В феврале 1920 г. тифом заразился и я. Попал в госпиталь. После лечения в госпитале направили в «оздоровительную команду» (в карантин), размещенную в Оренбурге. Вот там мы хватили лиха! Вернее было бы назвать этот карантин не оздоровительным, а упокойным.
По рассказам командиров и комиссаров мы знали, какое тяжелое было тогда время и для страны и для Красной Армии, но в оренбургском карантине хозяйничали или сознательные враги-вредители или совершенно безответственные бездельники. Бараки холодные. Ходили на кладбище, ломали кресты на дрова для печки, чтобы обогреться. Спали на голых нарах. В баню не водили, сменного белья не давали. Завшивели так, что клали кальсоны или рубаху на табуретку и пробивали швы-рубцы на ткани молотком, сокращая число ненасытных паразитов. Ужас, сколько развелось в белье и на теле вшей! Хоть веником мерзкие скопища стряхивай! Кормили нас, «выздоравливающих», паршиво даже по тому голодному времени. Давали каждый день одну и ту же жидкую болтушку из крупы и немного хлеба. Изредка заменяли крупяное варево похлебкой с рыбными костями. Бойцы не выздоравливали, а на глазах увядали. Их одного за другим отправляли в отпуска для лечения на родине.
В Оренбурге и мне становилось все хуже и хуже. Тиф вроде бы заглушили, но доктора нашли хронический бронхит. При очередном медосмотре комиссия вынесла решение о моем отпуске для лечения.

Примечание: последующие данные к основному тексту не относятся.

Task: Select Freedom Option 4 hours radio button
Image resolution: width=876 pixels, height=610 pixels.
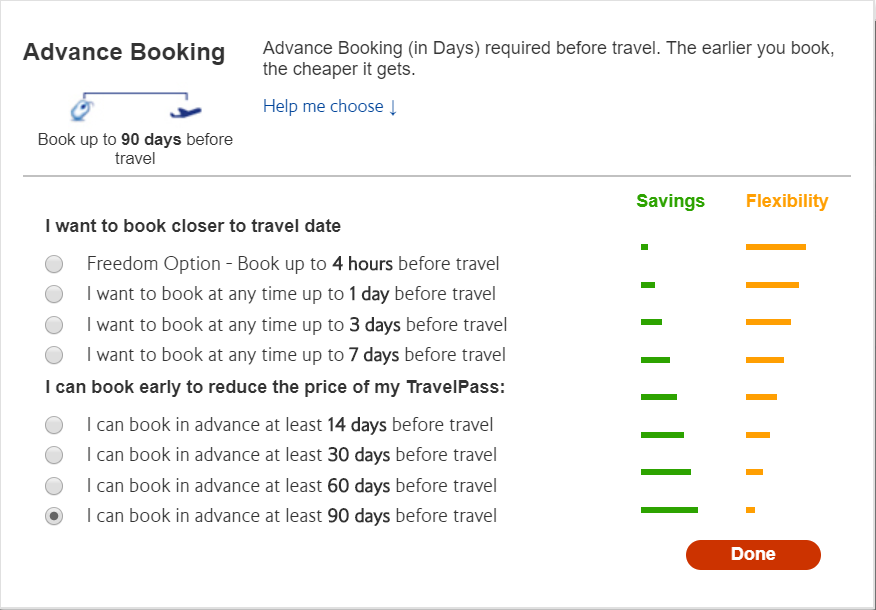Action: coord(54,265)
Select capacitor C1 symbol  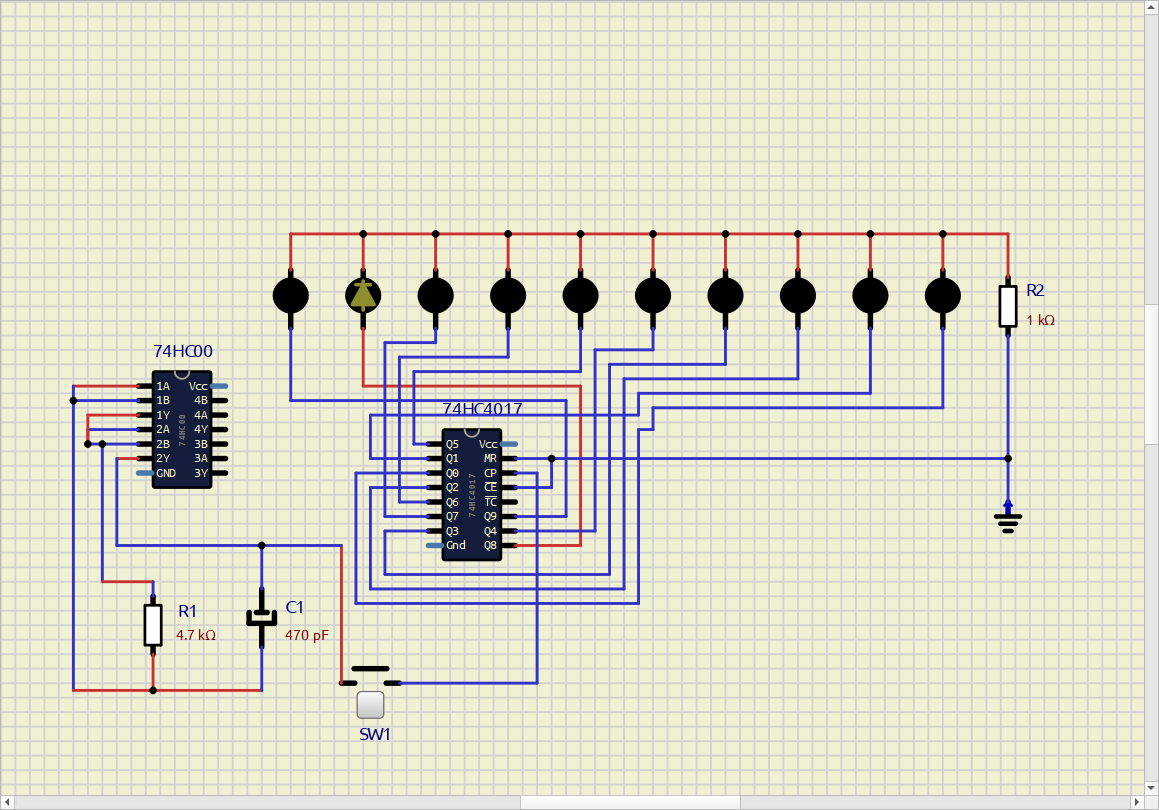coord(262,617)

Получил документ о месячном отпуске, а дорога до Коноши тихими поездами со многими пересадками отняла почти три недели. Раньше от Коноши добежал бы на радостях до дому за два дня, а теперь переезжал от деревни к деревне на попутных лошадях больше трех суток. Сам идти не мог. Приехал в Щелканово еле живой.